The bill, which was passed on Monday and supported by Denmark's three-party coalition government, as well as the Danish People's Party and the Social Democrats, restricts any individual from pursuing more than one degree over their lifetime. The plan's backers in parliament said the move will save over $40 million (300 million kroner) annually, money which will instead be used to fund the country's generous unemployment benefits.
Students oppose bill to limit funding of second degrees — Will Denmark make same mistake as UK, which is killing OU? https://t.co/hwKQw8VLf0— Dominic Newbould (@DominicNewbould) December 18, 2016
The proposal was extremely unpopular when announced in spring 2016, leading to street protests organized by National Union of Students in Denmark (NSF). In the weeks leading up to the parliamentary vote, an NSF-sponsored petition opposing the bill received over 80,000 signatures. It said that if the "short-sighted" law was enacted, thousands of students faced being "locked into" degrees forever.

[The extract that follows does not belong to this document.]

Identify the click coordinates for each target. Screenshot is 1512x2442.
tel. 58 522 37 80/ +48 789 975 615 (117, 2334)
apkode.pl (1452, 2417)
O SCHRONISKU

"Students will be hindered from obtaining an academic profile they want in future. The workforce will lack qualified applicants, notably where more than one discipline is needed for innovation and progress. The most qualified students will go abroad to receive the higher education they want, and we run the risk they will not return to Denmark with their knowledge."
Claus Baggersgaard, editor of Universitetsavisen, the official newspaper of the University of Copenhagen, said the bill had "shattered the dreams" of many Danes, "all for the sake of a few million kroner."
"The stated motivation for the degree cap is flawed. It assumes Danish students deliberately overeducate themselves at taxpayers' expense to avoid getting jobs, which is simply unsupported by evidence. On the contrary, seeking a supplementary bachelor's degree or masters can be fundamental to getting a job — especially for older students, who may find the professions and industries they studied for being made redundant, or requiring new qualifications to work in. Free access to higher education based on need is good for society," Mr. Baggersgaard told Sputnik.
Baggersgaard went on to criticize how quickly the law will apply. It's expected to take force in summer 2017, while typically reforms in Denmark take two years to come into effect once they have been passed by parliament.
This means, he says, that citizens will have little time to respond to and plan around the changes.
Conversely, local media reports in Denmark suggest Soren Pind, Danish minister for higher education, is prepared to exempt students who began their studies in 2016 from the law until the summer of 2019, to allow them to immediately take master's degrees.
He is also reported to have also said that students may in some cases be able to pay for degrees themselves, that every other year, the ministry of higher education and science will work out a list of higher education fields where there is a pronounced need for candidates. In such instances, students may be permitted to take a second degree in that field.